TASK DETAILS: Return the lines below verbatim, starting with the line containing "Given: Expand Build, Execution, Deployment" and ending with the line containing "will pyautogui.click(x=304, y=758).", both included.

Records from a data source:
## begin
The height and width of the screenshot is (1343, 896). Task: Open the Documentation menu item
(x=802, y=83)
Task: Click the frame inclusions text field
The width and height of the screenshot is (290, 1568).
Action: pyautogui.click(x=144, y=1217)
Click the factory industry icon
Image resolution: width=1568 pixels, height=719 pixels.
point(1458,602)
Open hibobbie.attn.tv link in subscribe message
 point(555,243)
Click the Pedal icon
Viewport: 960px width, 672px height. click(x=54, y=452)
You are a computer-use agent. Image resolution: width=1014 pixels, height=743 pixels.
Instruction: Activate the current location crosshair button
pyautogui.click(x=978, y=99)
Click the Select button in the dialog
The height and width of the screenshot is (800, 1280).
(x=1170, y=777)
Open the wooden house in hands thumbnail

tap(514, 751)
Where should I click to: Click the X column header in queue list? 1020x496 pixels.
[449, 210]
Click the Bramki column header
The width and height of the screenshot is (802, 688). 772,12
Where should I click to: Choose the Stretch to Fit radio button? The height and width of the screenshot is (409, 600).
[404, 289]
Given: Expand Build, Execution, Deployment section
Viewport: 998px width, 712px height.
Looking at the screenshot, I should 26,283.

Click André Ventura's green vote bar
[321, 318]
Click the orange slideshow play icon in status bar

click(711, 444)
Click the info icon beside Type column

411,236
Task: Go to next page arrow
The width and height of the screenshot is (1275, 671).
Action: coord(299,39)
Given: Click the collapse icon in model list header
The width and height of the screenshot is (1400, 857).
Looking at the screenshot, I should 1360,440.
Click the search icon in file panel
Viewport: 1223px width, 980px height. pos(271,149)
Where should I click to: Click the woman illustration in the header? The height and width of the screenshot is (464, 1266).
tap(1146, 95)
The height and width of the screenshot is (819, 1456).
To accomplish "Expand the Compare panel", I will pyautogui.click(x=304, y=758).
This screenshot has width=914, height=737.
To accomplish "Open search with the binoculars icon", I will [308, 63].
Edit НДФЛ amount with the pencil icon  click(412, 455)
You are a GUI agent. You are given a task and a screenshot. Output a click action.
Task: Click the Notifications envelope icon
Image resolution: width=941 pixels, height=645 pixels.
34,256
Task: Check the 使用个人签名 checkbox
## end
RESPONSE FOR THIS EXERCISE:
Given: Expand Build, Execution, Deployment section
Viewport: 998px width, 712px height.
Looking at the screenshot, I should 26,283.

Click André Ventura's green vote bar
[321, 318]
Click the orange slideshow play icon in status bar

click(711, 444)
Click the info icon beside Type column

411,236
Task: Go to next page arrow
The width and height of the screenshot is (1275, 671).
Action: coord(299,39)
Given: Click the collapse icon in model list header
The width and height of the screenshot is (1400, 857).
Looking at the screenshot, I should 1360,440.
Click the search icon in file panel
Viewport: 1223px width, 980px height. pos(271,149)
Where should I click to: Click the woman illustration in the header? The height and width of the screenshot is (464, 1266).
tap(1146, 95)
The height and width of the screenshot is (819, 1456).
To accomplish "Expand the Compare panel", I will pyautogui.click(x=304, y=758).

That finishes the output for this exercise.